**Provided information**
+ + + +

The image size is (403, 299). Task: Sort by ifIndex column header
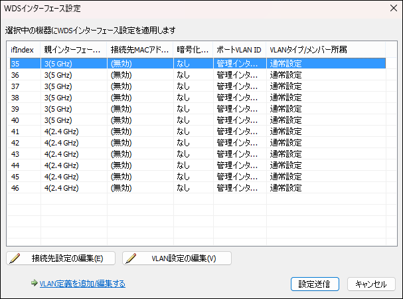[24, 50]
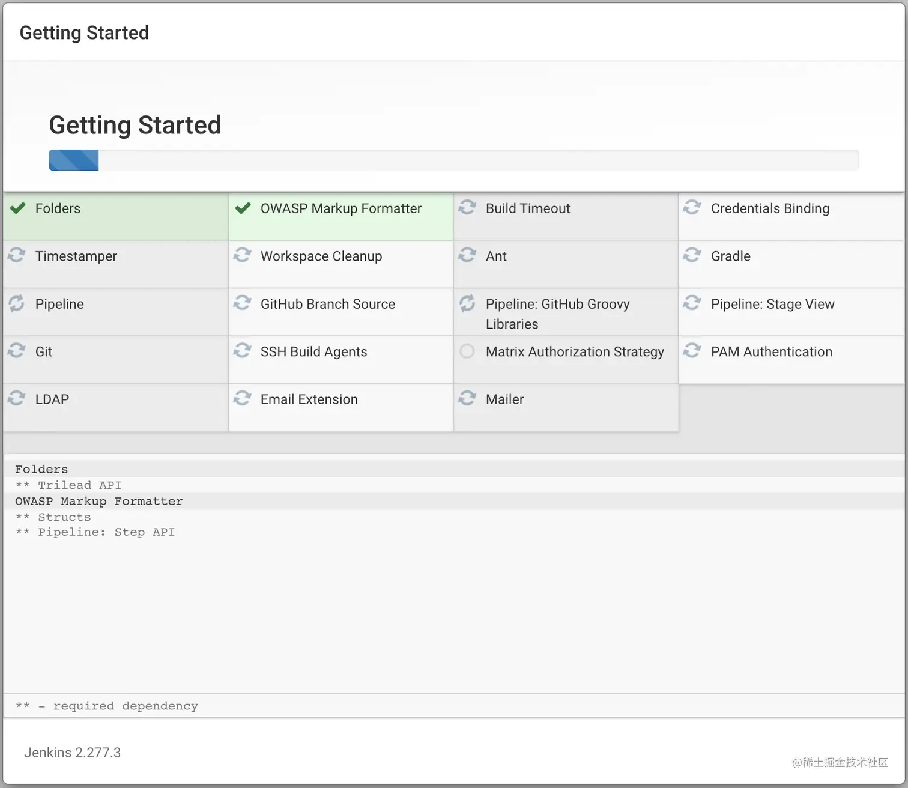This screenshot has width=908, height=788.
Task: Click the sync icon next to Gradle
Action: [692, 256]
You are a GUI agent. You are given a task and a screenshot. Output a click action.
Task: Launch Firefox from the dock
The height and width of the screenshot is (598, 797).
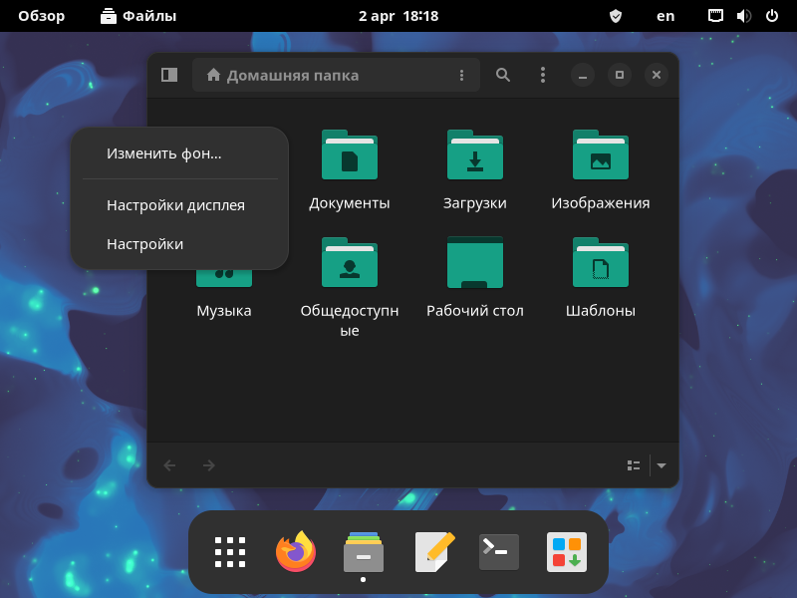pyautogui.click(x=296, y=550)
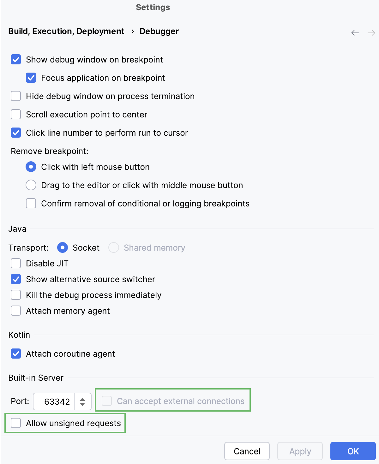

+ + + +

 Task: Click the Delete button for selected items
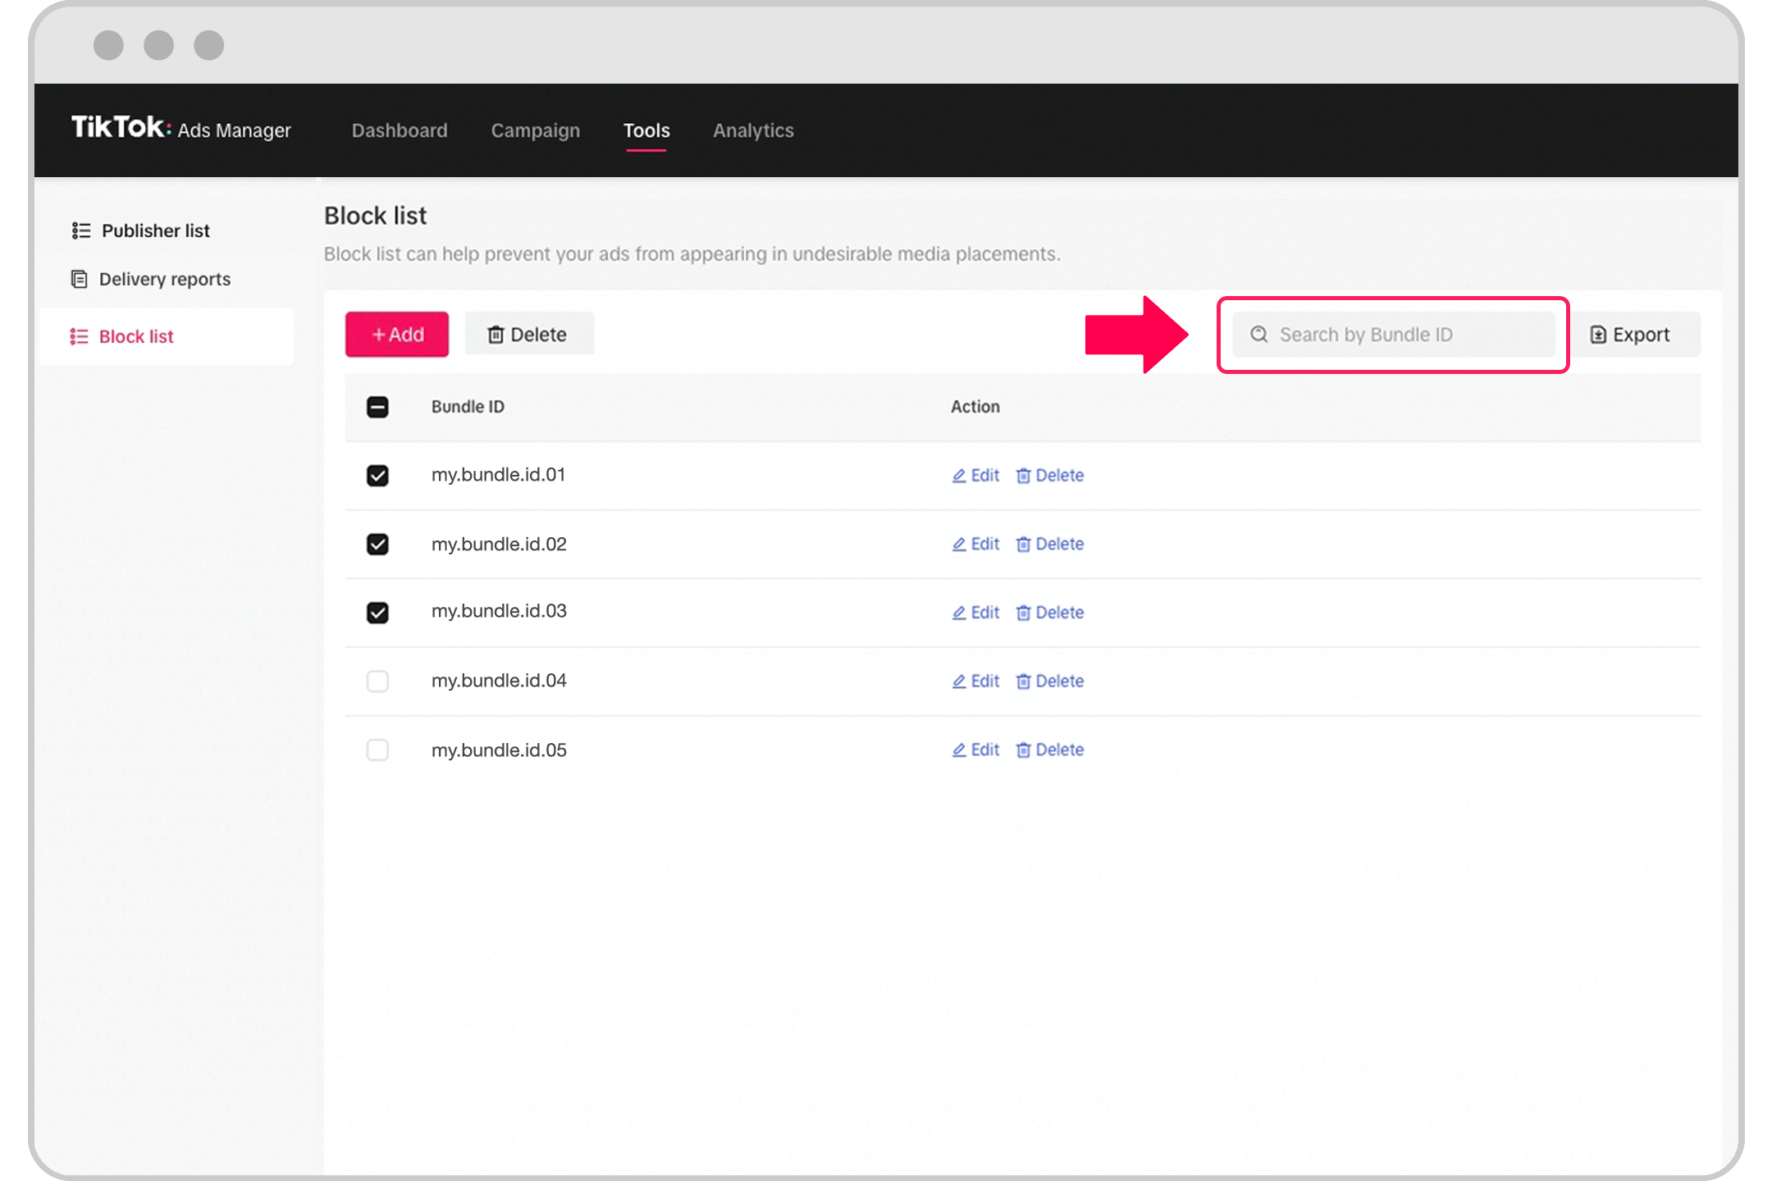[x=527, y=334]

+ + + +

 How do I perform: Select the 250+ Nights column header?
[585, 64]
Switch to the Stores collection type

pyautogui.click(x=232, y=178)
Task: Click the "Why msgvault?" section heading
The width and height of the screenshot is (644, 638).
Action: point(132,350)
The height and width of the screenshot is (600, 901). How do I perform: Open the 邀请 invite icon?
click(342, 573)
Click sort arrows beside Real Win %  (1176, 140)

+ + + +

In the listing above, find the line with "The height and width of the screenshot is (600, 901)." and the line with "Click sort arrows". Output those two lines and every line between them, exactly as written.

The height and width of the screenshot is (600, 901). How do I perform: Open the 邀请 invite icon?
click(342, 573)
Click sort arrows beside Real Win %  (1176, 140)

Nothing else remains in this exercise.